February 22, 2019
by Elena Vinokurtseva / February 22, 2019
If a customer is disappointed with a product or service, what is the likelihood they take their frustrations to social media?
According to our social media statistics roundup, about 42 percent of customers use social media to voice their frustrations. On the contrary, customers are also likely to advocate for brands on social media. This mix of emotions toward brands is what we call sentiment.
Social sentiment is how social media users feel about a particular brand. This sentiment is typically tracked with scraping technologies and interpreted using natural language processing.
Positive, negative, and even neutral sentiment can hold a lot of insight for businesses that consider social media as a key part of its marketing strategy. To study sentiment, we need to understand how it's analyzed and the different ways it's applied.
Sentiment analysis is a fundamental social media monitoring metric that analyzes conversations on social and the web quickly and effectively.
This social listening feature presents an instant overview of all mentions in the monitoring stream, regardless of one's level of experience with analytics software.
Using this function, you can view positive and negative conversation trends, see how the target audience reacted to the latest activation from a competing brand, and connect with buyers.
The graph below shows the basic sentiment of social conversation over time.
Social sentiment isn't so cut and dry, and there are actually a number of ways to both study and measure it.
1. Sentiment in discussions – In the example below, we see the real-time sentiment of discussions pertaining to the topics of alternative energy and electric transport. These real-time reports are called "dynamics," and visually, they're great at detailing high and low points of social sentiment.
2. Sentiment in trends – Going off our example of alternative energy and electric transport, we can use sentiment to also detect potential trends. Mentions containing negative sentiment are marked red, positive-sentiment mentions are green, and neutral mentions are blue. Here, blue highlighted news finds Volkswagen will be spending $800 million in Chattanooga, Tennessee. It will be making Electric Cars.
3. Sentiment by authors – Social media sentiment can also be filtered by individual authors and accounts. This is useful for identifying brand advocates.
4. Sentiment in sources and topics – In this example, we analyze sentiment about some recent Tesla updates. This sentiment is filtered by sources and specific topics. This is sometimes referred to as topic affinity analysis, and is great for brands looking to shape future content.

(Dataset records)
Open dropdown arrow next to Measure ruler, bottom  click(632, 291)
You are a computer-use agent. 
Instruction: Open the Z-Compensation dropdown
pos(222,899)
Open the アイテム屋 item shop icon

STATED PROBLEM: Name every numbered approach to studying and measuring social sentiment that the social sentiment article lists.

EXERCISE OUTPUT:
1. Sentiment in discussions
2. Sentiment in trends
3. Sentiment by authors
4. Sentiment in sources and topics